As we began delivering the intervention and testing it with our pilot teams, a member of the UW-ICTR evaluation team observed each session, identifying language in the intervention that did not resonate with the team members, that was confusing, or did not result in the intended discussion. Results of this pilot test and some of the challenges we observed are described elsewhere [Reference Hall, Crowston and Vogel24], and the feedback from our observations and surveys of participants has been integrated into subsequent versions of the intervention, which are then tested with new teams. We are currently testing version 6 of the worksheet, using what we learn in each session and each round of testing to improve our approach. This focus on continuous improvement is key for making the testing activities as efficient as possible.

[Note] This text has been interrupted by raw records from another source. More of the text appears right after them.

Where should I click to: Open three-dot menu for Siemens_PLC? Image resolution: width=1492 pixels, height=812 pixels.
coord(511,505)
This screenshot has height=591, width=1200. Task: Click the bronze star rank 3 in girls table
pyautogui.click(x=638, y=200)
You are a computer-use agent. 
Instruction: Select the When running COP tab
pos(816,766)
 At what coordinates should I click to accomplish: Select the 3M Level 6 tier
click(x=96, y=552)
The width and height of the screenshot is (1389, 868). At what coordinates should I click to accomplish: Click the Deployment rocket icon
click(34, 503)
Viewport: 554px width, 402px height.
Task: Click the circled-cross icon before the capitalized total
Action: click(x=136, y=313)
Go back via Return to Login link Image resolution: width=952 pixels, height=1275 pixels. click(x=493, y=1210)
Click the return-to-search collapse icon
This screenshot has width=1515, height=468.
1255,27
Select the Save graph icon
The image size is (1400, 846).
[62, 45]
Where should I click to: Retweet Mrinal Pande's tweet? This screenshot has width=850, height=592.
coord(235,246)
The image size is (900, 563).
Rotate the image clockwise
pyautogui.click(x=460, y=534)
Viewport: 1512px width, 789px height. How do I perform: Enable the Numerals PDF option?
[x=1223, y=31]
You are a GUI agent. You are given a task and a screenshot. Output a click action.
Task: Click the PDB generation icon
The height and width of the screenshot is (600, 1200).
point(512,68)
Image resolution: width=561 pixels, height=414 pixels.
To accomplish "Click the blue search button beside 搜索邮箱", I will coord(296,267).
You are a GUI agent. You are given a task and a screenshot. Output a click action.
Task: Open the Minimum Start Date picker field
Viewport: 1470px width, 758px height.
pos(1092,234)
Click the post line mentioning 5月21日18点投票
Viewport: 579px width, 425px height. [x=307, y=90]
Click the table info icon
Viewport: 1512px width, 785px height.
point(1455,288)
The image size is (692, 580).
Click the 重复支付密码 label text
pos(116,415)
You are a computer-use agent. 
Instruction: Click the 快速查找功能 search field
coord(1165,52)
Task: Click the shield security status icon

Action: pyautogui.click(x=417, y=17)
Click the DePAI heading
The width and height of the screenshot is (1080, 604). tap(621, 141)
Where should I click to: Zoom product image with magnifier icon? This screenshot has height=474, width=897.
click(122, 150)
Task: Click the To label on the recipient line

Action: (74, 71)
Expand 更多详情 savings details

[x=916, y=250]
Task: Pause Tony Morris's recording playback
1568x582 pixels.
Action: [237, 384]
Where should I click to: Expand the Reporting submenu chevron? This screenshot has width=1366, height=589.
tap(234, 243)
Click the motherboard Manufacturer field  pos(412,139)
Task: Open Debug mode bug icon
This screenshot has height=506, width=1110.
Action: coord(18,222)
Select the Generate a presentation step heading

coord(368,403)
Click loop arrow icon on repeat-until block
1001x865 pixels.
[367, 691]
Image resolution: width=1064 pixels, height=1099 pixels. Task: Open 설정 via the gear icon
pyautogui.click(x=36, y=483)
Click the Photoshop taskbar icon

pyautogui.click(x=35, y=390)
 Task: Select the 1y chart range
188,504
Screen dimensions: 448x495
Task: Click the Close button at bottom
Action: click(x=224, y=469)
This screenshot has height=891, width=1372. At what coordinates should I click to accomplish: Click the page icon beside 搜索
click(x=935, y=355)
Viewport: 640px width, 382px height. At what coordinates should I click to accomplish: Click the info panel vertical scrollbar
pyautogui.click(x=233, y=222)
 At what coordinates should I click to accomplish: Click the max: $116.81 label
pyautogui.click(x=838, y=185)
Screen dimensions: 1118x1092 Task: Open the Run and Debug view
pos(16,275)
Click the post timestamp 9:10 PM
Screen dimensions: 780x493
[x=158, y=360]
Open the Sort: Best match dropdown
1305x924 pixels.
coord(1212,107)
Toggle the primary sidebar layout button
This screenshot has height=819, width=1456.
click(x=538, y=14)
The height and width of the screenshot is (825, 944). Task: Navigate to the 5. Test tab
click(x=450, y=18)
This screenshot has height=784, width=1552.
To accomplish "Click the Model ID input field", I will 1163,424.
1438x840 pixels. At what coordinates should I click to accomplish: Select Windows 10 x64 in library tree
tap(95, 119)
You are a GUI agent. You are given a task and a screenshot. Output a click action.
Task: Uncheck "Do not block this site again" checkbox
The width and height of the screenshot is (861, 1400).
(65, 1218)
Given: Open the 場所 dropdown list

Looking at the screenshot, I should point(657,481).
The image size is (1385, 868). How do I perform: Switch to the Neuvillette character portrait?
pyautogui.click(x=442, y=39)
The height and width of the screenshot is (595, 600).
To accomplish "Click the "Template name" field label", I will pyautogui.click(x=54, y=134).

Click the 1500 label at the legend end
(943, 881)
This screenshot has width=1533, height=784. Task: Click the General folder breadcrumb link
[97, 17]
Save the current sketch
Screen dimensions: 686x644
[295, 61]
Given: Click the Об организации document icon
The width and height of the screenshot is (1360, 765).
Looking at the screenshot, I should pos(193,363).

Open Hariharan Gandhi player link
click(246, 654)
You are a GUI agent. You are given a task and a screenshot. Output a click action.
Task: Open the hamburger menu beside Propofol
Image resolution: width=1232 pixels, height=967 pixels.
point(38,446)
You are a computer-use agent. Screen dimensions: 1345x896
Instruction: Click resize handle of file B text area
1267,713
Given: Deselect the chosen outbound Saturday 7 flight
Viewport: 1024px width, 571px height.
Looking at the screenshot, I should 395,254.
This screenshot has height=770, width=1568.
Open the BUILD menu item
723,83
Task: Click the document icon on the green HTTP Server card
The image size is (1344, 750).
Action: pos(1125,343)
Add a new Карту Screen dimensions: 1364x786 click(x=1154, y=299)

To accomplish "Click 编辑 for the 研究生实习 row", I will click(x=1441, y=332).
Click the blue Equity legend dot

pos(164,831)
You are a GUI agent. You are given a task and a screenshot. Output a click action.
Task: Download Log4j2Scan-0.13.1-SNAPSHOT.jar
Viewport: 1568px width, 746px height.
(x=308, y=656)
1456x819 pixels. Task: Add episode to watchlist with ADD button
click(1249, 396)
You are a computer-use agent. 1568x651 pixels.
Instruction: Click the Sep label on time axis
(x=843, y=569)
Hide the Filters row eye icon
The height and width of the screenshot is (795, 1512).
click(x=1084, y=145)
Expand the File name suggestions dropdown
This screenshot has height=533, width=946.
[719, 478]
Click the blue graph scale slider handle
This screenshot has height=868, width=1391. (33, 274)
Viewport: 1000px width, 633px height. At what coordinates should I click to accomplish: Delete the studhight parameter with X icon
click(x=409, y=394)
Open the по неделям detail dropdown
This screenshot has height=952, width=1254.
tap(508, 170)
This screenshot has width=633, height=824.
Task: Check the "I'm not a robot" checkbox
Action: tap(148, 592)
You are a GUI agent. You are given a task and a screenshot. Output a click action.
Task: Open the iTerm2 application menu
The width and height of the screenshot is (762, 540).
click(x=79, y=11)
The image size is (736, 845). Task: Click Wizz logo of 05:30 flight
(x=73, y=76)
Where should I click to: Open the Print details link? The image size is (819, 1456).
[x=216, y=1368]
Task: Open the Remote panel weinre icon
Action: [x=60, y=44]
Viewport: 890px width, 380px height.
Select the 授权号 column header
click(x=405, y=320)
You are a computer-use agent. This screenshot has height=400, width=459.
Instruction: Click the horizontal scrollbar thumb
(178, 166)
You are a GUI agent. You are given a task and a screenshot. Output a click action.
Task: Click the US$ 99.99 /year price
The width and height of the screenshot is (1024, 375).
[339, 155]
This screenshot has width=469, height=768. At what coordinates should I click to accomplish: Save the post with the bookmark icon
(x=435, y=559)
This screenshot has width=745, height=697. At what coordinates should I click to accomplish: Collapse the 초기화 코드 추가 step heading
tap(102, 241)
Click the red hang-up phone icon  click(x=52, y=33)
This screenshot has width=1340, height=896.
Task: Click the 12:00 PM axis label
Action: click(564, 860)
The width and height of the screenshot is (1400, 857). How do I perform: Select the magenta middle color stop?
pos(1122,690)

Phase 3: Conduct a Pragmatic Trial

Goal

The goal of Phase 3 is to test the intervention rigorously using the approach known as a pragmatic trial. While RCTs are generally both unrealistic and expensive for team-based interventions, a pragmatic trial can be a simpler, more effective, and generalizable approach for team science intervention testing that still provides rigor. Pragmatic trials are often used in clinical settings to inform decisions about practice and to accelerate adoption of evidence-based interventions. They are designed to evaluate effectiveness of an intervention in a real-world setting before releasing the intervention more broadly [Reference Patsopoulos31,Reference Brownson, Jacobs, Tabak, Hoehner and Stamatakis32]. While the previous DBT phase helps assess if the intervention can work (efficacy), pragmatic trials determine whether the intervention works across team science settings (effectiveness) in a small group of representative users. In this phase, participants are not randomly selected; rather they represent members of one or more translational teams. Because of the careful attention and time investment, as well as the engagement of stakeholders in the Discover and DBT phases, it is expected that the pragmatic trial will progress rapidly to the next phase, Disseminate and Implement, when the intervention is available more broadly.

Activities

Core activities of the pragmatic trial include the operationalization of the defined outcomes and endpoints, implementation of the pragmatic trial plan previously developed, as well as the recruitment of additional, representative teams. The intervention must be packaged in a way that implementers are able to deliver the intervention with fidelity, even if the original developers are not the ones delivering the intervention. This phase also involves the collection, management, and analysis of evaluation data.

Process indicators

The outcome of a successful pragmatic trial, that is, one that has successfully met its endpoints, is an evidence-based intervention. Success for the pragmatic trial must be defined in advance to ensure that the trial is truly measuring the targeted improvements in translational team outputs, outcomes, and/or translational science benefits. What these outputs, outcomes, and/or translational science benefits are depends on the objectives of the intervention, but may include, for example, improved scores on a collaboration readiness scale, increased psychological safety in the team, or a successful grant submission with a community partner. Once a successful trial has been conducted, the intervention is ready to be disseminated and implemented in additional settings. Much work remains to be done by the SciTS field in identifying short- and medium-term outputs and outcomes that indicate improved team functioning.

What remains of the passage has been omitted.